Shaku Soyen gives Suzuki hidden help with the koan

 For a teacher or expert to help without the pupil knowing or recognizing it is good for a pupil’s motivation. But if the teacher is not present, it may induce despair when there is continued failure or seeming failure. For the pupil to know he is helped may on the other hand lead to dependence – “What do I do about this? Oh, he will sort it out for me when he comes to it.”

A good teacher is able to give a tiny hint at just the right moment to bring the pupil to a realization or a success, so that he feels he has achieved it by his own efforts. Only afterwards does he appreciate what was done for him. Then he is grateful.

In a memoir, Dr. D.T. Suzuki wrote of how he was given the koan of the Sound of One Hand by the famous teacher Shaku Soyen, and struggled with it for three years. Each time when he had come in, made the prostrations and announced the koan, the teacher simply stuck out his left hand in front of him and remained like that while Suzuki presented his solution. Then he rang the bell to dismiss the solution and him.

The same pattern was repeated for three years, with every attempted solution. Suzuki says that the teacher gave him no help whatever with the koan.
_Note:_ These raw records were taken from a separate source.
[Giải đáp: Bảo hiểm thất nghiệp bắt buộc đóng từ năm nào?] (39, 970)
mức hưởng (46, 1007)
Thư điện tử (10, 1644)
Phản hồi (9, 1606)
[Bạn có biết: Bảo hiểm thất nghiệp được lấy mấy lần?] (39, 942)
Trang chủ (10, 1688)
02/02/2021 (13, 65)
After three years he changed it for another, which, says Suzuki, he did manage to solve.

It is remarkable, however, that Suzuki did not recognize at the time, nor apparently later, that he had been given help. It was hidden from him, but it was there. Perhaps that great teacher realized that this pupil needed to be drained of all his confidence in intellectual agility, “wrung out like a wet cloth” in monastery jargon. Certainly the result was Suzuki’s burning and lifelong interest in Zen, and his enormous contribution to its dissemination in the West.